_Consigne A:_ Recopiez à l'identique la partie des lignes qui commence par la ligne contenant "Given: Click the Format Painter icon" et se termine par celle contenant "point(29,123)", ces deux lignes comprises, sans rien ajouter d'autre.

_Texte à lire:_

*****

Publié le 01/09/2021 par Constance Pasquier et Kevin Giraud / Catégorie: Entrevue

De consultant à enseignant, d'enseignant à écrivain, d'écrivain à réalisateur. Avec Nous tous, Pierre Pirard signe un premier film d'une positivité qui fait chaud au cœur. Sans être naïf, cet essai didactique sur le faire ensemble nous fait voyager vers celles et ceux qui, à travers le monde, réussissent à dépasser la peur de l'autre pour réfléchir aux sociétés de demain. Rencontre avec ce cinéaste passionné et optimiste autour d'un projet documentaire plein d'espoir pour l'avenir.

Cinergie : D'où vous est venue l'envie de faire ce documentaire ?
Pierre Pirard : Nous tous
, c'est d'abord le fruit d'une rencontre. La rencontre cruciale avec les élèves de l'école où j'enseignais à Molenbeek d'une part, et d'autre part dans ma vie personnelle, la confrontation directe avec les attentats de 2016, alors que je me trouvais par hasard à la sortie du métro Maelbeek le 22 mars 2016. De là m'est venue la question : "Comment ce fait-il que dans notre monde occidental, on n'y arrive pas, ce faire ensemble, alors que certains y parviennent dans d'autres pays, dans d'autres sociétés ?" L'idée, c'était donc de voir s'il était possible de montrer des histoires positives, de montrer que ce faire ensemble est possible, et à partir de là, imaginer ce que pourrait être une société multiculturelle et multi-identitaire.

C. : Vous aviez déjà une expérience dans le monde du cinéma ?

P.P. : Pas du tout. Enfin, presque, car c'était une passion que j'avais à l'adolescence. Je voulais faire l'INSAS à l'époque, mais j'ai finalement pris un autre chemin. Cela faisait donc des années que je n'avais pas touché une caméra, tout cela était complètement nouveau pour moi, et je suis vraiment tombé dedans avec ce projet. Ce que j'ai découvert en faisant ce film, c'est que le métier de cinéaste est certainement un des plus prenants et des plus lourds de ceux que j'ai été amené à découvrir dans ma vie. Parce que c'est un métier ou une passion qui nous anime jour et nuit.

 

C. : Et vous étiez déjà un amateur ou un féru de documentaire ?

P.P. : Complètement, et d'ailleurs cela est également dû à la présence de plus en plus forte des documentaires en salles ou sur les plateformes. Ils bénéficient de plus de visibilité, cela amène à de belles découvertes, et c'est quelque chose qui me passionne.

*****

_Lignes à traiter:_
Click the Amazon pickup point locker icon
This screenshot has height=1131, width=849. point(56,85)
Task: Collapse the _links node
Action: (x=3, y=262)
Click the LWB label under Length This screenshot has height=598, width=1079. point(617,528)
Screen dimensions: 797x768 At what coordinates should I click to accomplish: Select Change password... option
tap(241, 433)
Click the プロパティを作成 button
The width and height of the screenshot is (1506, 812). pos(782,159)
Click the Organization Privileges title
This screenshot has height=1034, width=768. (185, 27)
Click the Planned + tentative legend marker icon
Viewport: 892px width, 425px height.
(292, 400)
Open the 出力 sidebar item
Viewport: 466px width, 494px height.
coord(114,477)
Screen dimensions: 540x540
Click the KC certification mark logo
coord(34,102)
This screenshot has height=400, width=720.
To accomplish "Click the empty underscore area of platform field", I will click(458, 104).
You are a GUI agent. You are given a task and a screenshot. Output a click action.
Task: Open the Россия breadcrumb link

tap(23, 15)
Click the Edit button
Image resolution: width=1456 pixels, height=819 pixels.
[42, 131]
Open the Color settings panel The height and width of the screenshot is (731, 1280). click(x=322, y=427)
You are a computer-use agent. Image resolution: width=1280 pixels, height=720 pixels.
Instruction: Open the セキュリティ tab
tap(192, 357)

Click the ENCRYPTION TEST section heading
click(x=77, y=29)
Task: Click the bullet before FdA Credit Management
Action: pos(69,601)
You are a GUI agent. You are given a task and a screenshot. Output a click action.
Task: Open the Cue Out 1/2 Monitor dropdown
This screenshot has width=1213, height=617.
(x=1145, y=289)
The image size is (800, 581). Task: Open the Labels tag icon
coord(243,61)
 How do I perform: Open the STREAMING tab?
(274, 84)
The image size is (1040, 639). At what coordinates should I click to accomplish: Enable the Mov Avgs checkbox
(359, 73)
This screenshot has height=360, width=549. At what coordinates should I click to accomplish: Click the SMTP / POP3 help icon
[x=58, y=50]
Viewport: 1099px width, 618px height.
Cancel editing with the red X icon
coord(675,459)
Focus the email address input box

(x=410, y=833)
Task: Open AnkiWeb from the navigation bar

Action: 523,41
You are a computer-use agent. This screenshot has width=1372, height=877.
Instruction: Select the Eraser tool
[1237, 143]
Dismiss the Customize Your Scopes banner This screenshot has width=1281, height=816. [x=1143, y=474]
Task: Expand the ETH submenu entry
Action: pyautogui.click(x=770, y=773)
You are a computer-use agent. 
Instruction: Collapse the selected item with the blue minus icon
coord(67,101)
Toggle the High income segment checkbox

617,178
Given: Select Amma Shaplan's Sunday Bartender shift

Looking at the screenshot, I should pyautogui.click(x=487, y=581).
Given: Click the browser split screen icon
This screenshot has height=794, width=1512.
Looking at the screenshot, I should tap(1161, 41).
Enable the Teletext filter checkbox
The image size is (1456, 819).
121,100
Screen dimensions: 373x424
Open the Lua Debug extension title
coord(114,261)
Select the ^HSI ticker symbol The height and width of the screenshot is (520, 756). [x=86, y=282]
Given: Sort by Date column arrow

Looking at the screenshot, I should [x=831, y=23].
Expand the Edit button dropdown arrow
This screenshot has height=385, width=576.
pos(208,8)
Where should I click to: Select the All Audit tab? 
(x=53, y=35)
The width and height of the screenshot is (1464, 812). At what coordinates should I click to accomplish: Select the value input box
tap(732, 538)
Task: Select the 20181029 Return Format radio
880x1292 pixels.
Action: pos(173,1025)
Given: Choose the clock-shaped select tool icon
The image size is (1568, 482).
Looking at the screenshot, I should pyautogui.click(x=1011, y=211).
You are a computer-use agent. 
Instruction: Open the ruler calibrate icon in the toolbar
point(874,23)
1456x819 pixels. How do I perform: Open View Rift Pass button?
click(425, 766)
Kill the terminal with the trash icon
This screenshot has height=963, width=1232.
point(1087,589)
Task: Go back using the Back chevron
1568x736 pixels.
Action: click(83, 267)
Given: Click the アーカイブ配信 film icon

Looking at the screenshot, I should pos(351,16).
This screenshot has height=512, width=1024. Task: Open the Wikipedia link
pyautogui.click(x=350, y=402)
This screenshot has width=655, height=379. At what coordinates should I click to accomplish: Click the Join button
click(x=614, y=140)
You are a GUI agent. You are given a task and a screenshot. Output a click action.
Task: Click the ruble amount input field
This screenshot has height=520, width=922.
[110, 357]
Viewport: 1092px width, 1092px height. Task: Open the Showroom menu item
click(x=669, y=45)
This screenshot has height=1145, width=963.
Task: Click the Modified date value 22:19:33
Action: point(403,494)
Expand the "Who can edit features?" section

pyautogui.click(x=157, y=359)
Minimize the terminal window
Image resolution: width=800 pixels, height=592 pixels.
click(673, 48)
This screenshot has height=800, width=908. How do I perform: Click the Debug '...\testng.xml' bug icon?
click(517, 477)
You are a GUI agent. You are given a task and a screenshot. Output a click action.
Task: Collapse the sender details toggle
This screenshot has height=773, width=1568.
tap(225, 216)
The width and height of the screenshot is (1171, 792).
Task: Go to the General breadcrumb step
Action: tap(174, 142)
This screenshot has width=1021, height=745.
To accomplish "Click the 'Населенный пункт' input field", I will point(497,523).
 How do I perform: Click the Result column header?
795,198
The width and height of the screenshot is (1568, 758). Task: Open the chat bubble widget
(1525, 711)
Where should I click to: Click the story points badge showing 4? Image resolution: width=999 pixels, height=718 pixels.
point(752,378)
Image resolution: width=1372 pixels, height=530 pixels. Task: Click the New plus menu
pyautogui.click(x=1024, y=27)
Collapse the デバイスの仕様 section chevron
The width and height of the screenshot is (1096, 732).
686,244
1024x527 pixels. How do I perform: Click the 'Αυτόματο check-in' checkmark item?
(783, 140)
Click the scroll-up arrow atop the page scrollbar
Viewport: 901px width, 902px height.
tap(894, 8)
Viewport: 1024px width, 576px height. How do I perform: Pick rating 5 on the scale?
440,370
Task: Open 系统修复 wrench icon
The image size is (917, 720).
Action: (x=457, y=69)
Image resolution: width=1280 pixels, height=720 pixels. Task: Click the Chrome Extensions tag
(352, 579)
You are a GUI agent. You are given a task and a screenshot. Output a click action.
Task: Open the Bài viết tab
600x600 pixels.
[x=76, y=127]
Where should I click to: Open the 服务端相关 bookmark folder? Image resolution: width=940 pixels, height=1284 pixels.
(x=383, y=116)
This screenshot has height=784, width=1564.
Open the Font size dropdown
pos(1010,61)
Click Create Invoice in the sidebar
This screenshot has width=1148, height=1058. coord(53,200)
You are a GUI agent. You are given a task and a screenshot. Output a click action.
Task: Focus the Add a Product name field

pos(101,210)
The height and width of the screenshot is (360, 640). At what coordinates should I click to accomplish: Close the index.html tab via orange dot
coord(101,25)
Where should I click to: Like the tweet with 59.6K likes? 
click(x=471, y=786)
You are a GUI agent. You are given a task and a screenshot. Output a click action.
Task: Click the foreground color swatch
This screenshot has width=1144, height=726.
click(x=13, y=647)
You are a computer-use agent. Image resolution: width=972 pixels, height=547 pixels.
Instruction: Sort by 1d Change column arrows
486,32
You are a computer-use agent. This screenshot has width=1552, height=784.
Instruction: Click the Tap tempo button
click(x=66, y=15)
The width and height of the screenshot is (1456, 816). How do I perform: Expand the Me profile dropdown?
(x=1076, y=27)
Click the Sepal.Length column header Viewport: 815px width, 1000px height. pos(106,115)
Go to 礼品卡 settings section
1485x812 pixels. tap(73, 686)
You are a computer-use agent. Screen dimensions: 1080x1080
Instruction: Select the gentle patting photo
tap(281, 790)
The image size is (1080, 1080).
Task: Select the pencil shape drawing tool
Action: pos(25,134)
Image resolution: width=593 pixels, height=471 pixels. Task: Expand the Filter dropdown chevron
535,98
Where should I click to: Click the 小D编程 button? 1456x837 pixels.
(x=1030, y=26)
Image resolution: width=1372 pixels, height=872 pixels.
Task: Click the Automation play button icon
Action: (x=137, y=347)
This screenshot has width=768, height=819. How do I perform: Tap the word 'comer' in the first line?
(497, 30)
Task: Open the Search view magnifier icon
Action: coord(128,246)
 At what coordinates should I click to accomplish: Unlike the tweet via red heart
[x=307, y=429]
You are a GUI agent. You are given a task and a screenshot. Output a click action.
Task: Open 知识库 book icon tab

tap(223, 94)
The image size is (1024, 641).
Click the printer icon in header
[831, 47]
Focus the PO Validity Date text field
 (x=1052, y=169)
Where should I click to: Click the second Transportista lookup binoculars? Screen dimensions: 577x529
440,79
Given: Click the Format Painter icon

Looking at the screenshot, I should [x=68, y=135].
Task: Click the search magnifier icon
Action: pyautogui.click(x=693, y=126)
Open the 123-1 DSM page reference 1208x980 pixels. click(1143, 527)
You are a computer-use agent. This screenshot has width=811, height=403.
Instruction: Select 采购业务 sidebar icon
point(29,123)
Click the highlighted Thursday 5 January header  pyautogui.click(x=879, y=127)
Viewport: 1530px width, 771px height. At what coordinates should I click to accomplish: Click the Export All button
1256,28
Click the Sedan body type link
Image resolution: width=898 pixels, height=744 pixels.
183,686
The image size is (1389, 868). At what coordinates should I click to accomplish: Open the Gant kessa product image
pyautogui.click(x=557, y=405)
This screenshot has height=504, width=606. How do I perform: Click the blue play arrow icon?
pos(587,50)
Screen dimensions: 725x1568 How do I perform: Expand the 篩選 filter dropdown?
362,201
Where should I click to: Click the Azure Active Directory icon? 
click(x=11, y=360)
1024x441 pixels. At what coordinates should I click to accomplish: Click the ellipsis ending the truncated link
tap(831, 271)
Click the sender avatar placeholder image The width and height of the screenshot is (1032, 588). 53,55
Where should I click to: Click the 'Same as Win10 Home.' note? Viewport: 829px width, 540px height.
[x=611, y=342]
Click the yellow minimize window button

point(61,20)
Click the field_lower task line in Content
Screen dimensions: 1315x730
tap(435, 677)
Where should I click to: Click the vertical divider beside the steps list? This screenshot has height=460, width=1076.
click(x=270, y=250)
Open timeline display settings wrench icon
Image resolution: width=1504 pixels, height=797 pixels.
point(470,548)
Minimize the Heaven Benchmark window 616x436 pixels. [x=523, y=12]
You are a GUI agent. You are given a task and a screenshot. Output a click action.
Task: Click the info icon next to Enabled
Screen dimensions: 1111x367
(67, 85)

*****

_Consigne B:_ Reproduisez mot pour mot le passage de l'entretien qui commence par les mots "De consultant à" et se termine par "ce documentaire ?".

_Réponse complète A:_
Given: Click the Format Painter icon

Looking at the screenshot, I should [x=68, y=135].
Task: Click the search magnifier icon
Action: pyautogui.click(x=693, y=126)
Open the 123-1 DSM page reference 1208x980 pixels. click(1143, 527)
You are a computer-use agent. This screenshot has width=811, height=403.
Instruction: Select 采购业务 sidebar icon
point(29,123)

_Réponse complète B:_
De consultant à enseignant, d'enseignant à écrivain, d'écrivain à réalisateur. Avec Nous tous, Pierre Pirard signe un premier film d'une positivité qui fait chaud au cœur. Sans être naïf, cet essai didactique sur le faire ensemble nous fait voyager vers celles et ceux qui, à travers le monde, réussissent à dépasser la peur de l'autre pour réfléchir aux sociétés de demain. Rencontre avec ce cinéaste passionné et optimiste autour d'un projet documentaire plein d'espoir pour l'avenir.

Cinergie : D'où vous est venue l'envie de faire ce documentaire ?